Subtle and understated, “Cry All Day” features gripping lyrics and soft, but powerful, vocals from Jeff Tweedy with exactly the appropriate accompaniment from the rest of the Wilco crew.
Bob Chelmick: Birds Of Chicago, “Old Calcutta”
A fine melody and an odd, abstract, poetic lyric. “Can you be quiet in your skin?” “Rock ‘n’ roll is dead.”
Amy Van Keeken: Amadou and Mariam, “Bofou Safou”
The title track from their latest album, La Confusion, it’s a total summer dance party. Seeing them at the Edmonton Folk Fest last weekend was a dream come true. I did not sit down once because the beats were bumpin’! Total dance party jam, turn it up!
Lisa Wilton: Guided By Voices, “Just to Show You”
A lovely, swinging, mid-tempo number from Guided By Voice’s new album, How Do You Spell Heaven, which happens to be the band’s second record released this year. A great tune that highlights Robert Pollard’s keen sense of melody.
Terry David Mulligan: Van Morrison, “Domino (live)”
I think everyone has a Van song or two to recommend. I re-discovered this live track on his At the Movies album.
The song was great coming out of the studio but given the punch of live horns, the audience and Van in his element — the whole thing is pure magic! Want to lift your spirits in under 5 minutes? This track is for you!
Mark Antonelli: Dave Brubeck with John Salmon, “Koto Song”
A slightly-bluesy evocation of Japan inspired by a koto player Brubeck heard at a restaurant during his first trip to Japan. It’s actually based on the musical scale of the koto and is very ear-catching. It’s just one of 26 nocturnes on the recording. The pieces are often musical picture post cards inspired by moments in Brubeck’s life.

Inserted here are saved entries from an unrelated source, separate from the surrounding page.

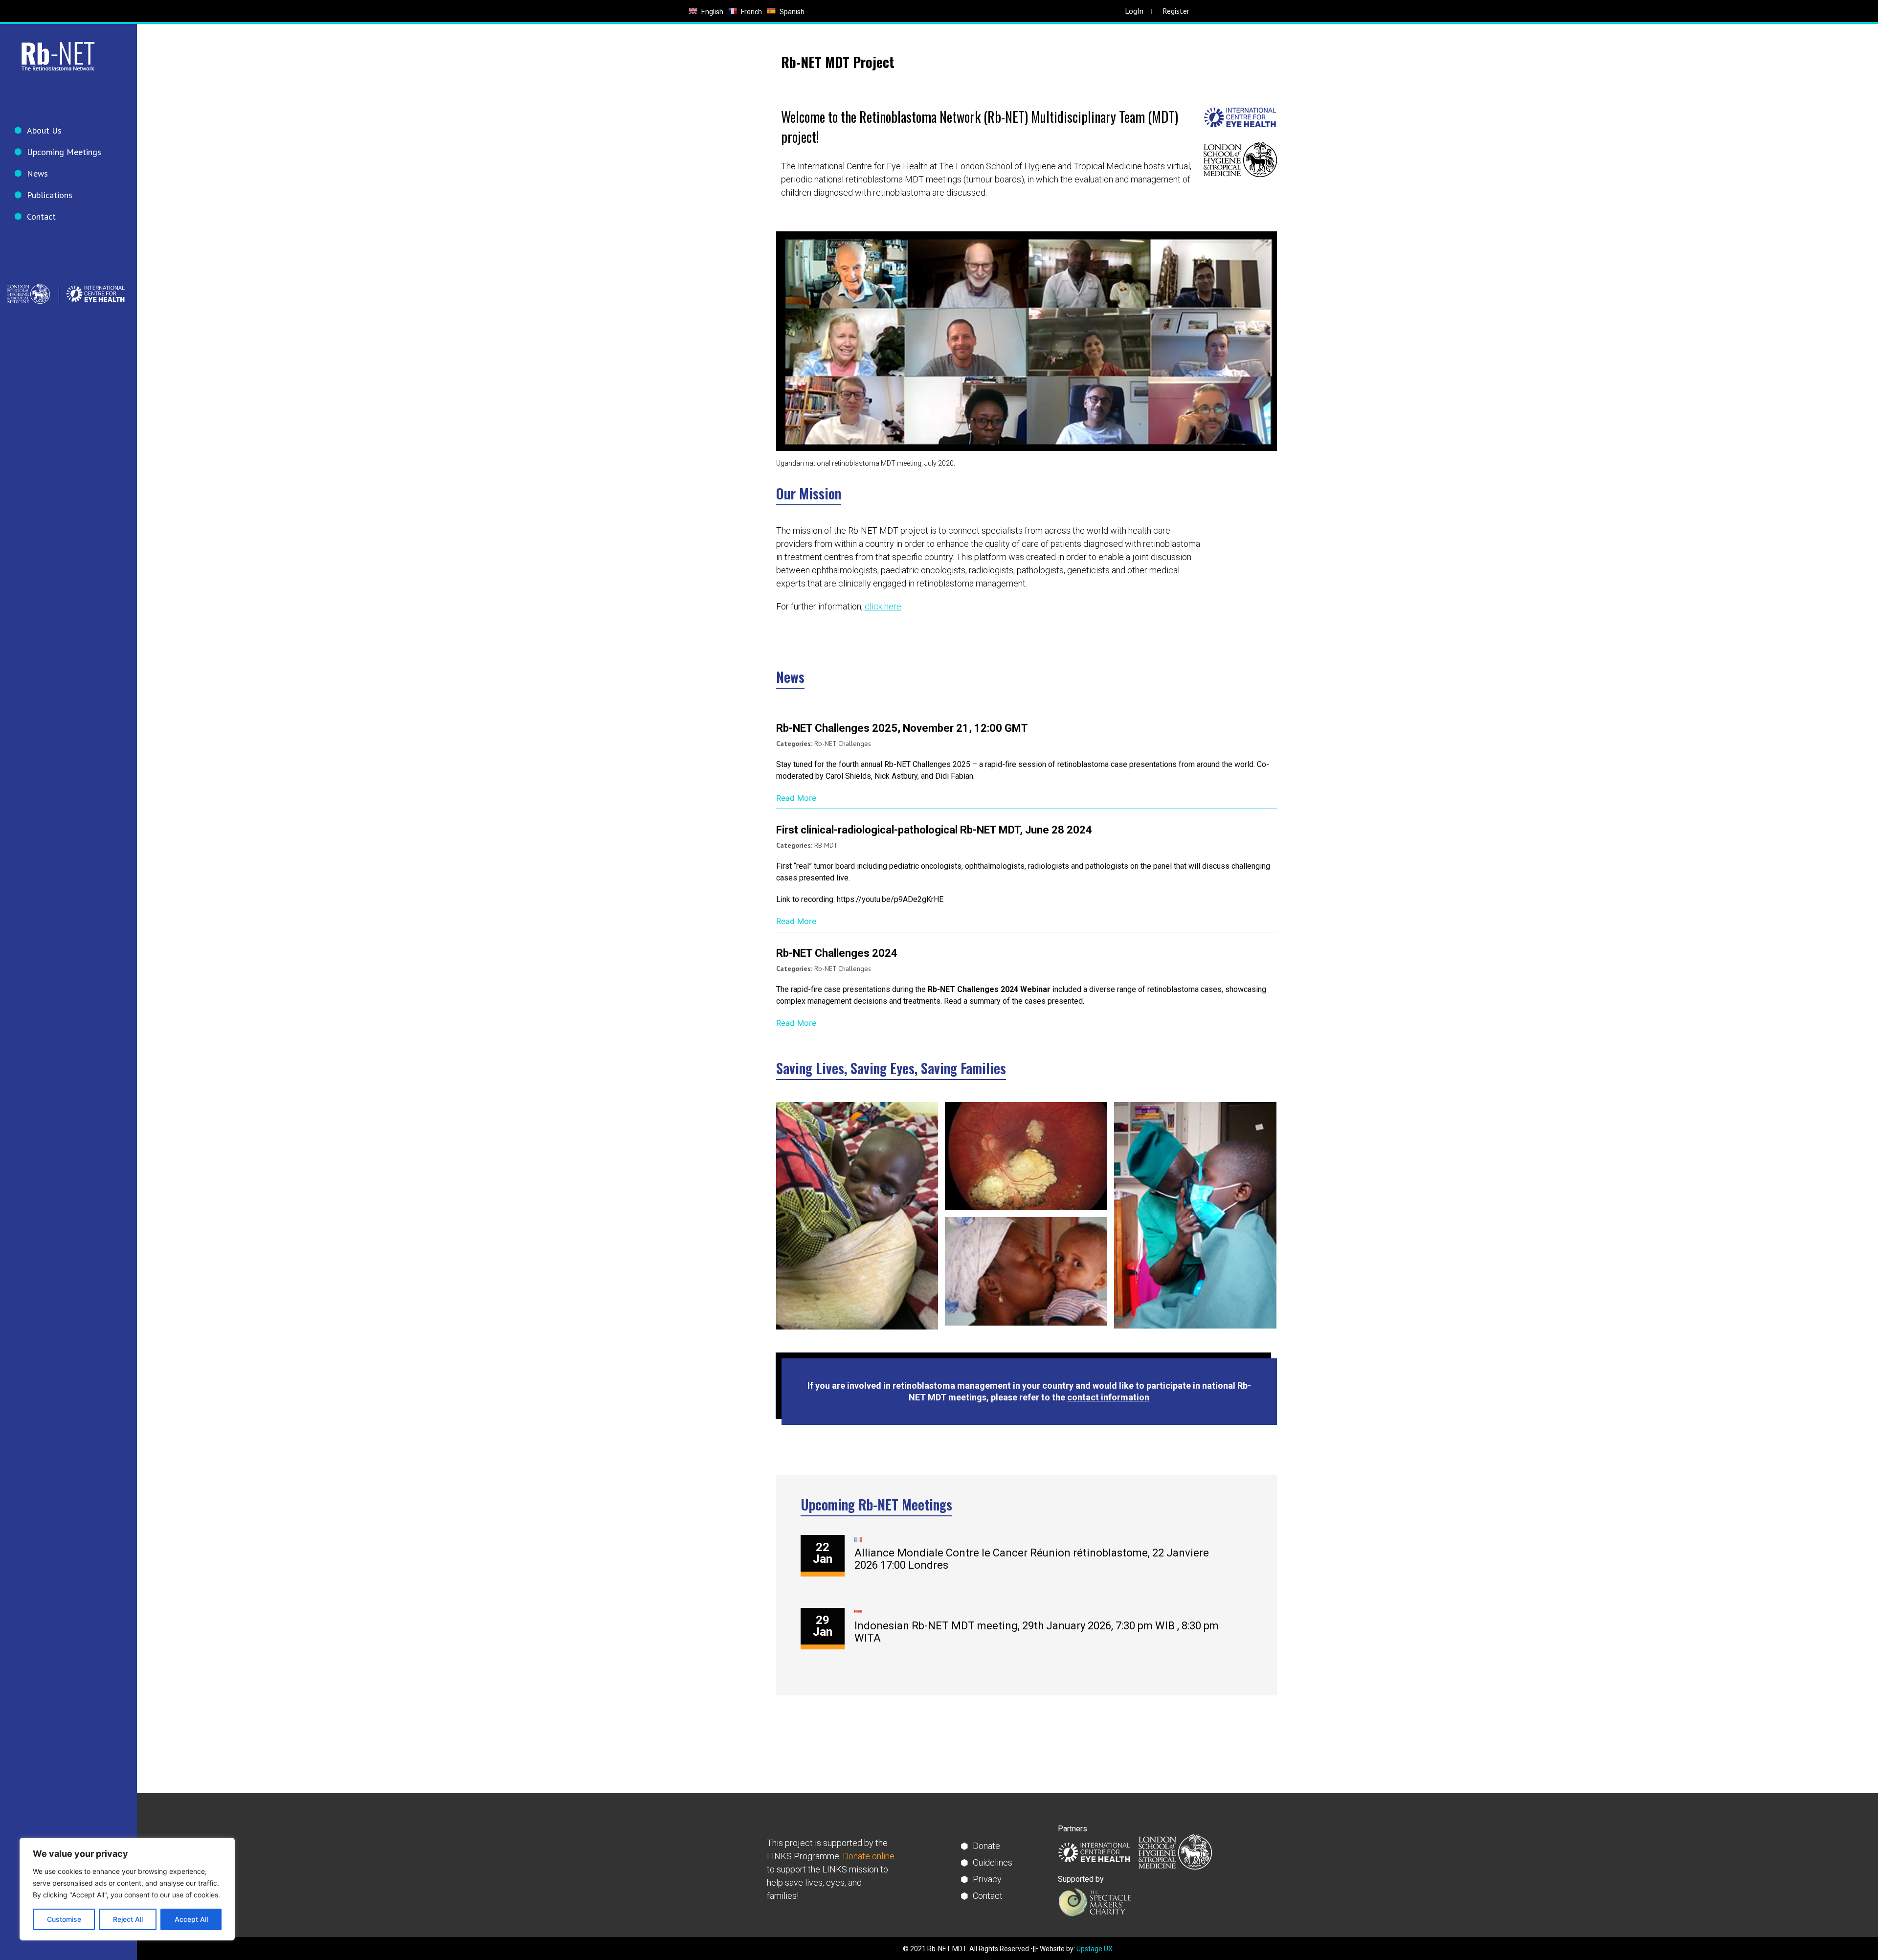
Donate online (868, 1856)
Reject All (128, 1919)
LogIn (1134, 11)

Grant Stovel: Ibeyi, “Away Away”
Twins, Naomi and Lisa-Kainde Diaz are young French musicians who are influenced by a bunch of different stuff: contemporary hip-hop and pop sounds; the Yoruba folk music of their West African ancestry; and the Cuban rhythms of their father, the late Cuban percussionist Anga Diaz, who played with legendary groups like Irakere and Buena Vista Social Club. They made waves at age 19 with their impressive 2015 debut LP, simply called Ibeyi, which means “twins” in the Yoruba tongue. They say this uplifting new single is about looking into the world’s craziness, and wondering if the promises of a better world will be made true.
Baba: Myles and Lenny, “Can You Give it All to Me”

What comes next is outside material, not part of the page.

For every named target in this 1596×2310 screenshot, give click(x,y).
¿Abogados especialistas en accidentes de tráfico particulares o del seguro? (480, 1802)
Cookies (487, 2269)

The year is 1975, a year of many cultural awakenings for me. Myles Cohen and Lenny Solomon lived, as did I, and made music in Toronto. This track was a radio hit. Meaningful lyrics and musically fully developed. Miles and Lenny played our college bar one weekend. For me to see live musicians, one would normally hear only on radio, was a revolutionary concept!
*This song is not available on Spotify.
Monica Miller: HUDSON, “Dirty Ground”
This song first appeared on legendary, jazz drummer Jack DeJohnette’s album, Sound Travels, with Bruce Hornsby on vocals. Here it reappears on the first album from jazz supergroup, HUDSON, with Jack DeJohnette, Larry Grenadier, John Medeski and John Scofield. DeJohnette, at age 75, decides it’s time to use his own voice. HUDSON will appear as part of Arts Commons TD Jazz Series in October.
David Ward: She-Devils, “Darling”
A duo from Montreal with lots of forward motion on a lo-fi mash-up of ’60s sounds and contemporary sensibilities. They call it “cave rock”!